=== RECORDS FOR THIS TASK ===

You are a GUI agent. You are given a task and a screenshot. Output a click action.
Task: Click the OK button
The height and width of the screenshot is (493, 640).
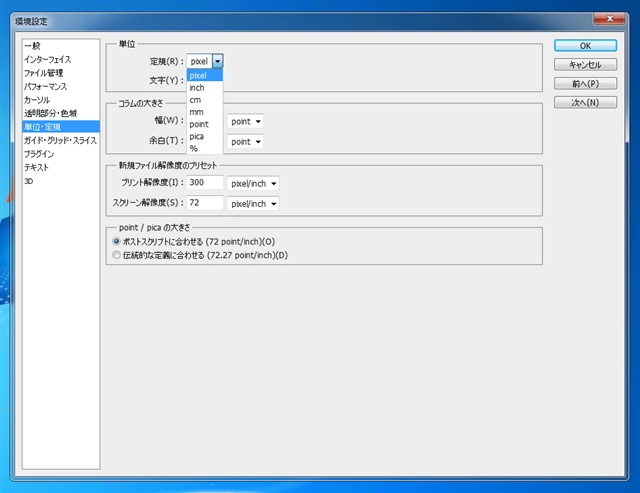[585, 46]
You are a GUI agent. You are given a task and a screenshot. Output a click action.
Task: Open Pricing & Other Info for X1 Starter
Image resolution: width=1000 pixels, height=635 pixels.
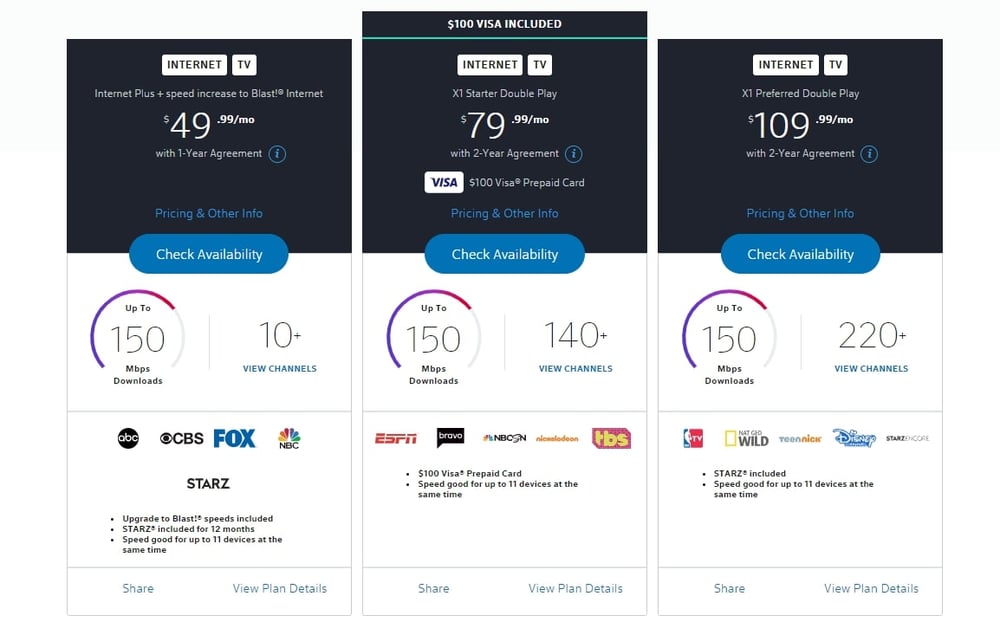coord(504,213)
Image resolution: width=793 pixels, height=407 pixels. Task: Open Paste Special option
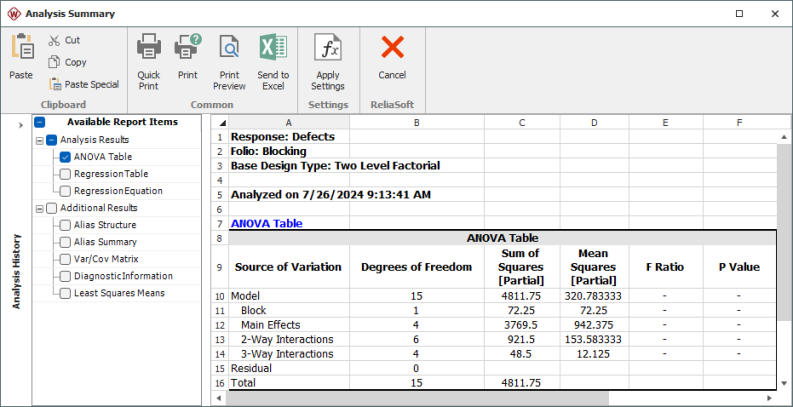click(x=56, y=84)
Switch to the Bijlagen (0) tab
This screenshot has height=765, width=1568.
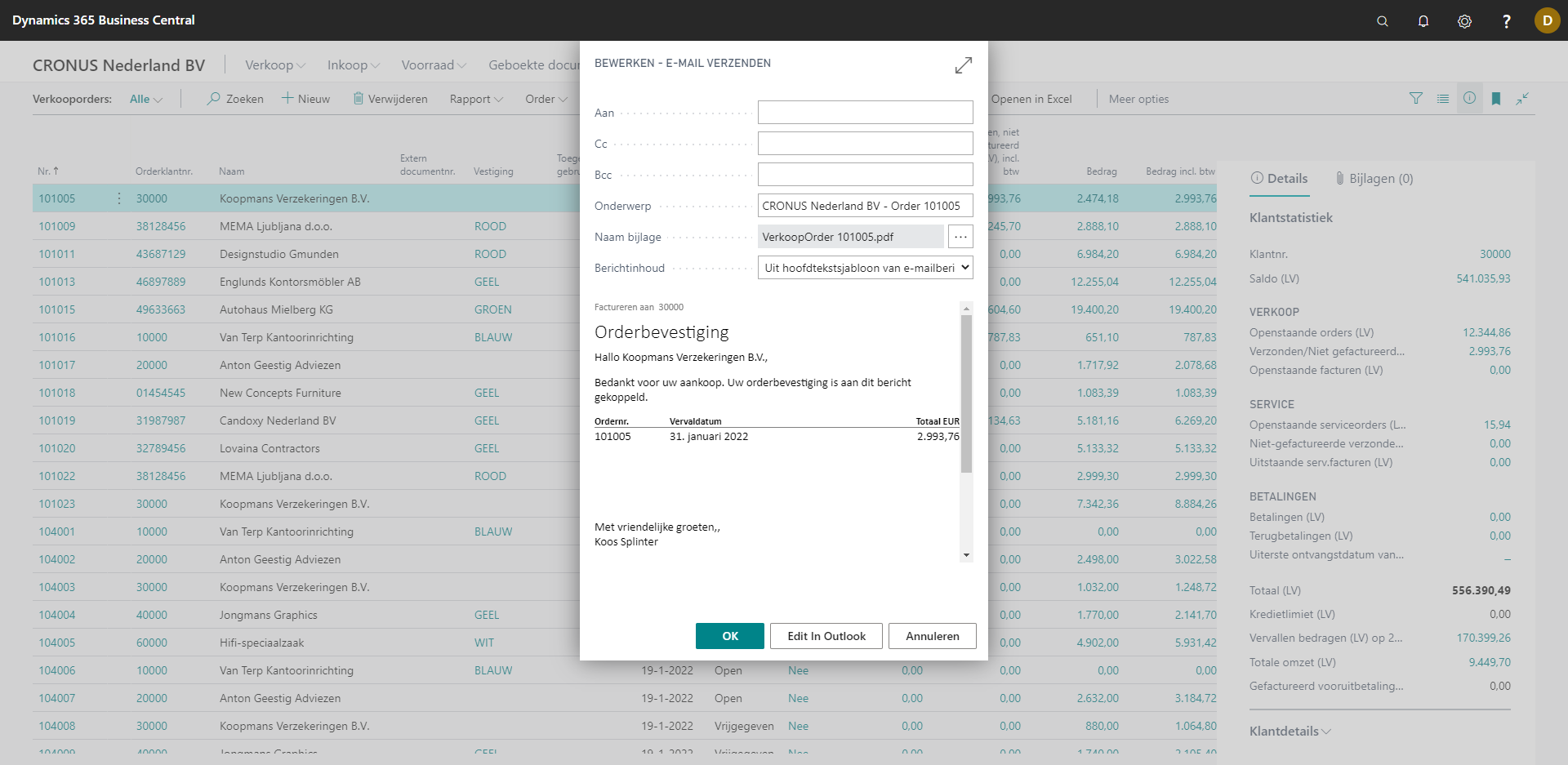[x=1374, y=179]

===

→ YOUR ASSIGNMENT
Nothing but the lines from the one containing "Image resolution: width=793" through the end of the entries is to be retyped, exactly as written and without pictures.

→ EXERCISE OUTPUT
Image resolution: width=793 pixels, height=407 pixels. Task: Open Paste Special option
click(x=56, y=84)
Switch to the Bijlagen (0) tab
This screenshot has height=765, width=1568.
[x=1374, y=179]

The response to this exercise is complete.